Elena D. Stavrovskaya 1,2, Alexander V. Favorov*3,4,5, Tejasvi Niranjan6, Sarah J. Wheelan6 and Andrey Mironov 1,2,  Dept. of Bioengineering and Bioinformatics, Moscow State University, Moscow, Russia,  Institute for Information Transmission Problems, RAS, Moscow, Russia,  Department of Oncology, Division of Biostatistics and Bioinformatics, Sidney Kimmel Comprehensive Cancer Center, The Johns Hopkins University, Baltimore, MD,  Laboratory of Systems Biology and Computational Genetics, Vavilov Institute of General Genetics, RAS, Moscow, Russia,  Laboratory of Bioinformatics, Research Institute of Genetics and Selection of Industrial Microorganisms, Moscow, Russia,  Department of Oncology, Sidney Kimmel Comprehensive Cancer Center, The Johns Hopkins University School of Medicine
Motivation: High throughput sequencing methods produce massive amounts of data. The most common first step in interpretation of these data is to map the data to genomic intervals and then overlap with genome annotations. A major interest in computational genomics is spatial genome-wide correlation among genomic features (e.g. between transcription and histone modification). The key hypothesis here is that features that are similarly distributed along a genome may be functionally related.

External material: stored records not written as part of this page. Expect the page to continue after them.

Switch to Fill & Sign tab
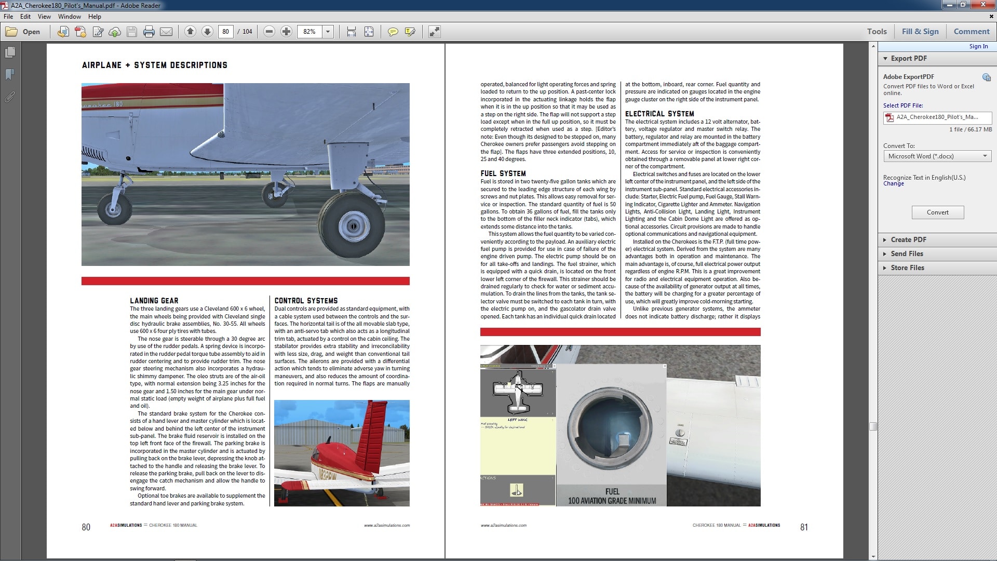The image size is (997, 561). [920, 31]
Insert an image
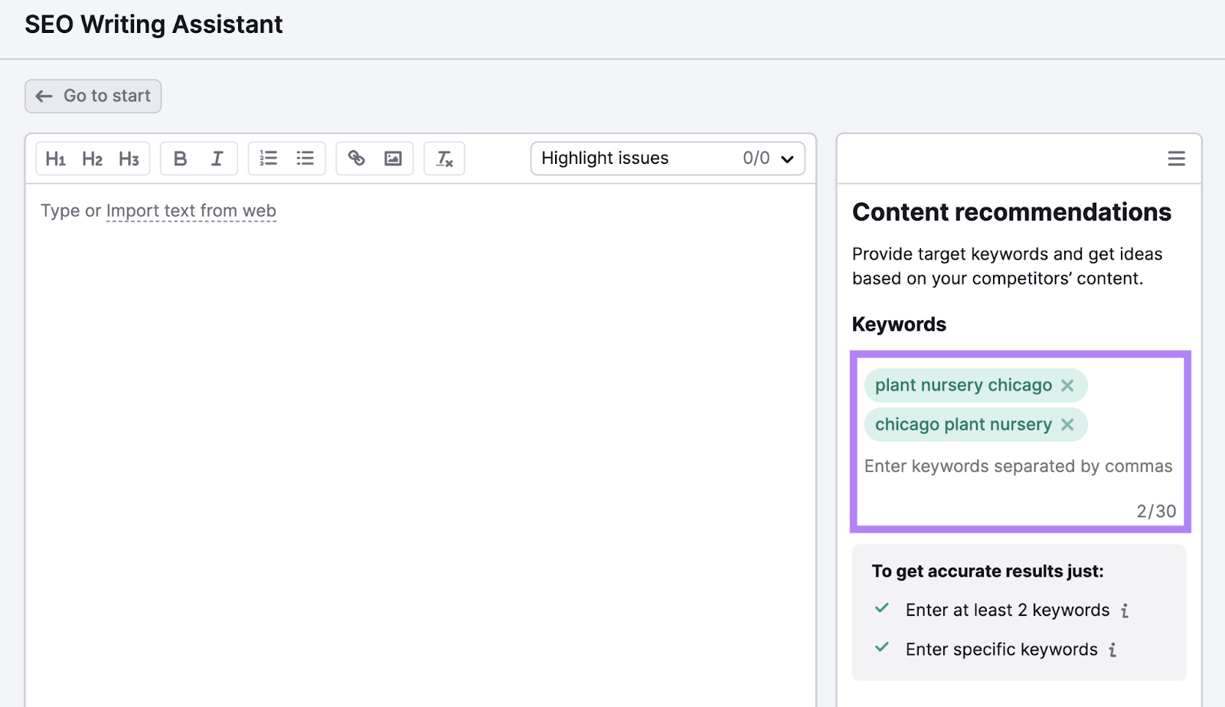 [393, 159]
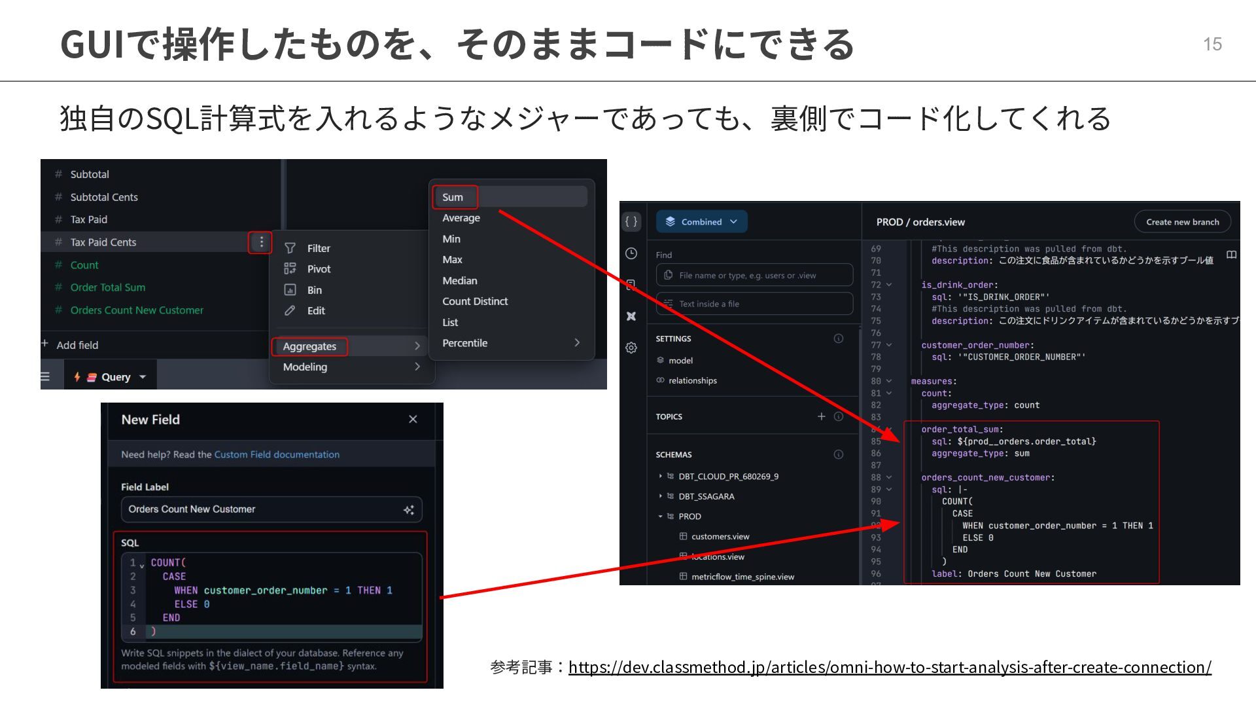
Task: Open the Query tab dropdown arrow
Action: click(143, 377)
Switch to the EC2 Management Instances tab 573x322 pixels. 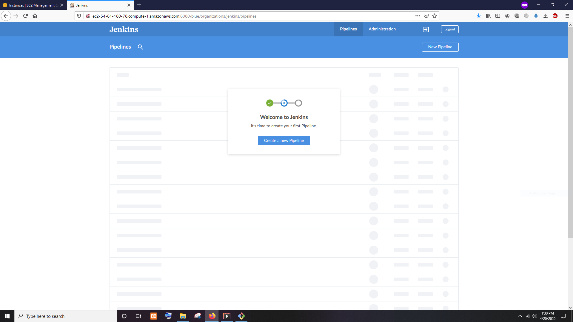click(x=31, y=5)
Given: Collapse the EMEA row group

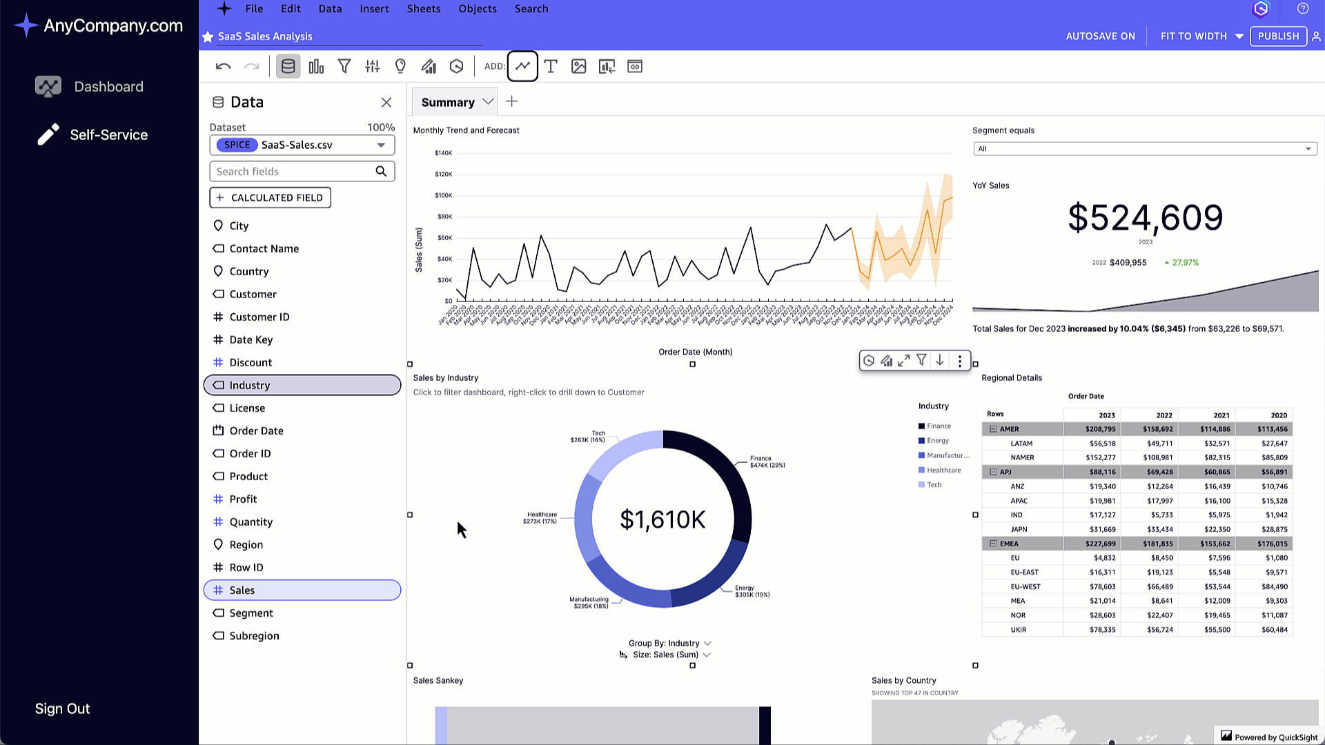Looking at the screenshot, I should click(993, 544).
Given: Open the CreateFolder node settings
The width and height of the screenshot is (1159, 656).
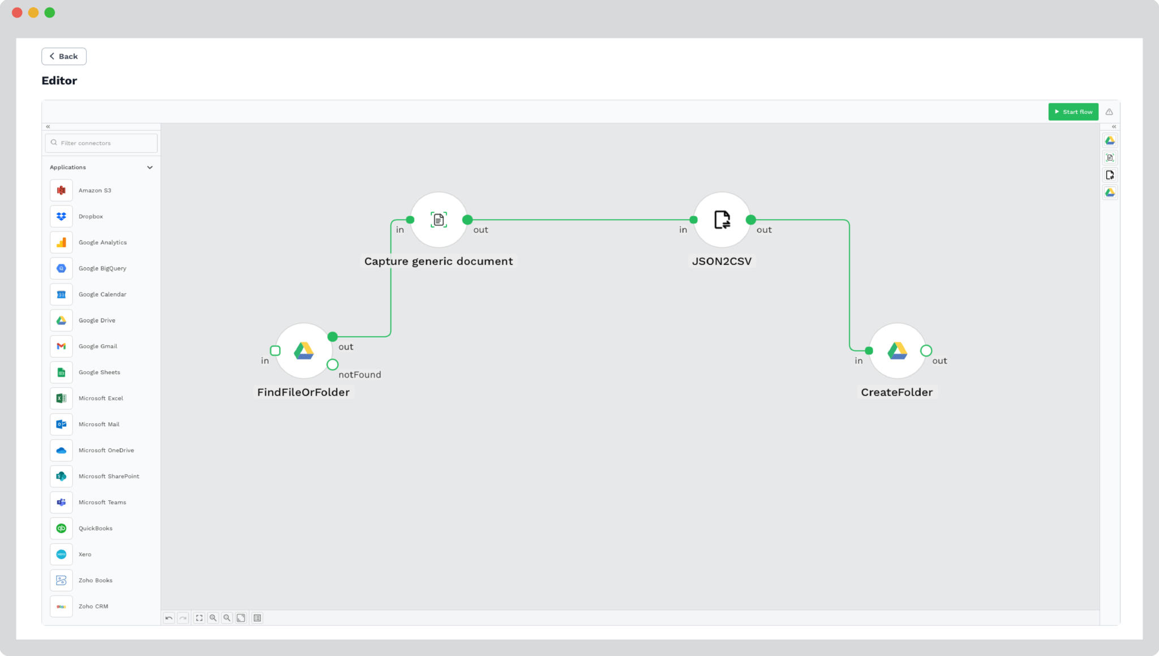Looking at the screenshot, I should click(x=897, y=351).
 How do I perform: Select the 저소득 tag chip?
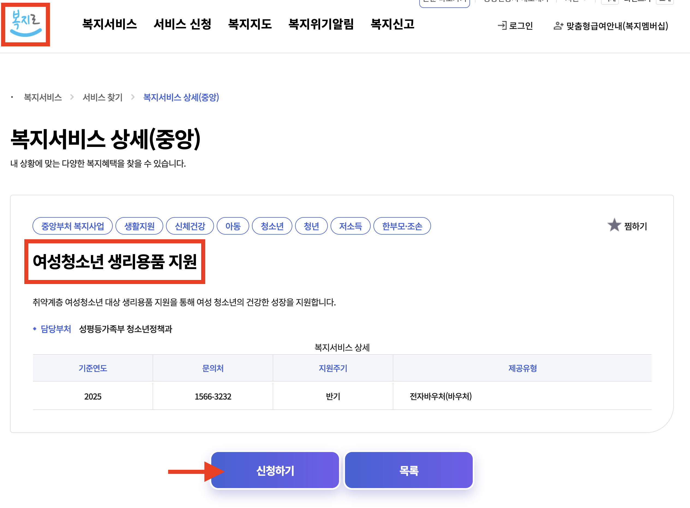(x=350, y=226)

Results: Here, we propose a method that rapidly estimates genomewide correlation of genomic annotations; these annotations can be derived from high throughput experiments, databases, or other means. The method goes far beyond the simple overlap and proximity tests that are commonly used, by enabling correlation of continuous data, so that the loss of data that occurs upon reduction to intervals is unnecessary. To include analysis of nonoverlapping but spatially related features, we use kernel correlation. Implementation of this method allows for correlation analysis of two or three profiles across the human genome in a few minutes on a personal computer. Another novel and extraordinarily powerful feature of our approach is the local correlation track output that enables overlap with other correlations (correlation of correlations). We applied our method to the datasets from the Human Epigenome Atlas and FANTOM CAGE. We observed the changes of the correlation between epigenomic features across developmental trajectories of several tissue types, and found unexpected strong spatial correlation of CAGE clusters with splicing donor sites and with poly(A) sites.
Availability: The StereoGene C++ source code, program documentation, Galaxy integration scrips and examples are available at the project homepage at http://stereogene.bioinf.fbb.msu.ru/.